I think this will work, but there will be repetition, and overall this procedure seems like it would be reasonably computationally intensive. What are some better ways for detecting rectangle corners in 0-1 arrays?


This is from the top of my head and during 5 hrs layover at LAX. Following is my algorithm:

Step 1: Search all rows for at least two ones

 |  0 0 0 1 0 1 0
 |  0 0 0 0 0 0 0
 |  0 1 0 0 0 0 0
\|/ 1 0 0 1 0 1 0
    0 0 0 0 0 0 0
    0 0 0 1 0 0 1

Output:

 -> 0 0 0 1 0 1 0
    0 0 0 0 0 0 0
    0 1 0 0 0 0 0
 -> 1 0 0 1 0 1 0
    0 0 0 0 0 0 0
 -> 0 0 0 1 0 0 1

Step 2: For each pair of ones at each row get the index for one's in the column corresponding to the ones, lets say for the first row:

 -> 0 0 0 1 0 1 0

you check for ones in the following columns:

       |   |
      \|/ \|/

 0 0 0 1 0 1 0
 0 0 0 0 0 0 0
 0 1 0 0 0 0 0
 1 0 0 1 0 1 0
 0 0 0 0 0 0 0
 0 0 0 1 0 0 1

Step 3: If both index match; return the indices of all four. This can be easily accessed as you know the row and index of ones at all steps.
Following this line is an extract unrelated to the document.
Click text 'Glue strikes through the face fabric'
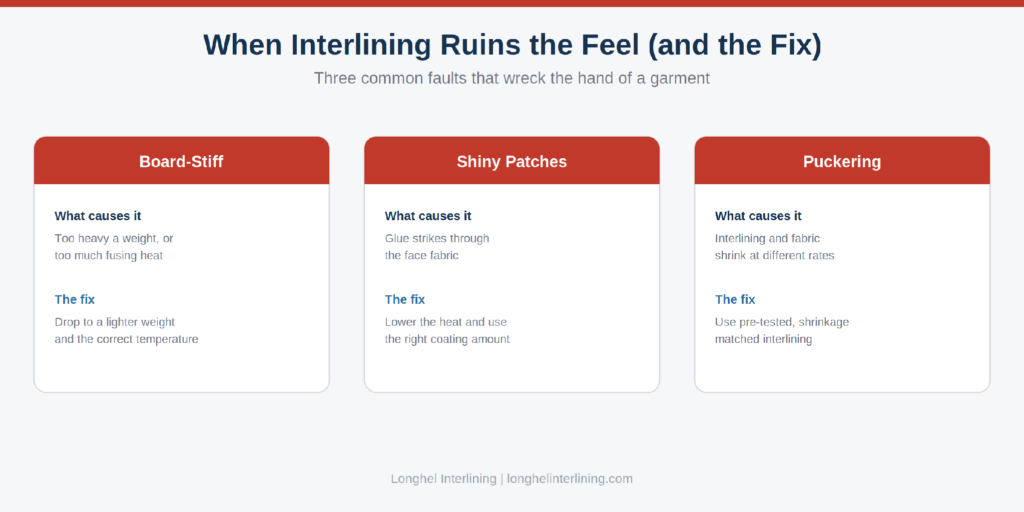 pyautogui.click(x=437, y=247)
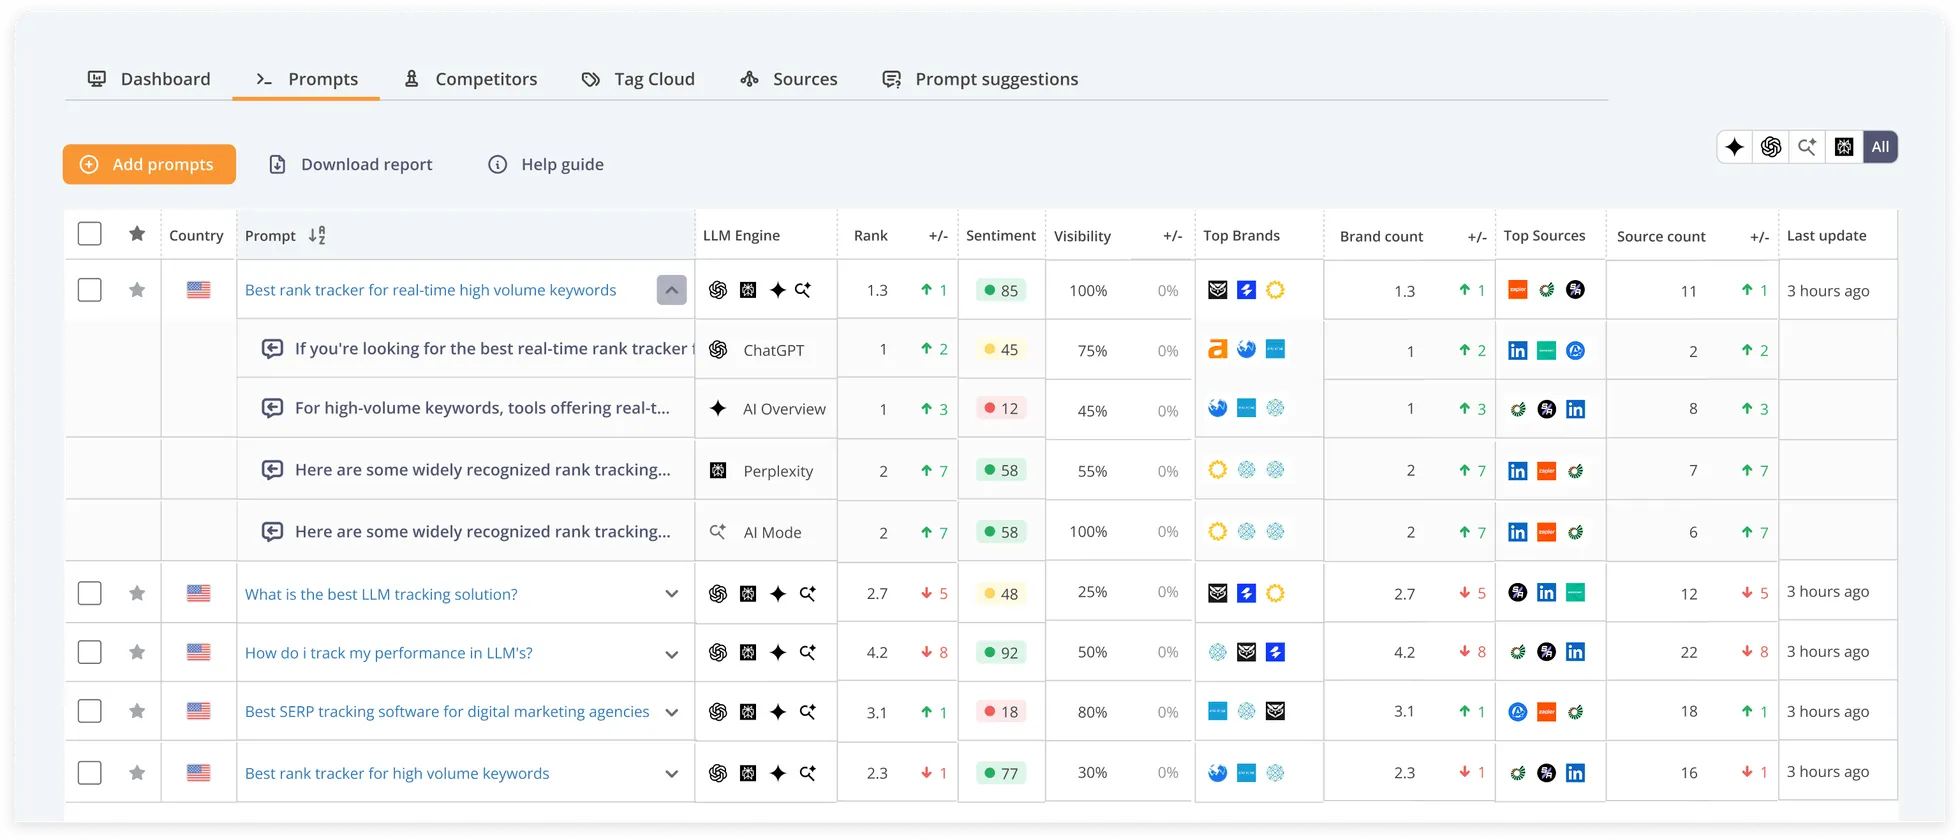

In our case the search at columns 3, 5 are going to return 3 assuming you start index from 0. So we get the indicies for the following:

 0 0 0 ->1 0 ->1 0
 0 0 0 0 0 0 0
 0 1 0 0 0 0 0
 1 0 0 ->1 0 ->1 0
 0 0 0 0 0 0 0
 0 0 0 1 0 0 1

Step 4: Repeat for all pairs

Algorithm Complexity I know you need to search for columns * rows * number of pairs but you can always use hashmaps to optimize search O(1). Which will make over complexity bound to the number of pairs. Please feel free to comment with any questions.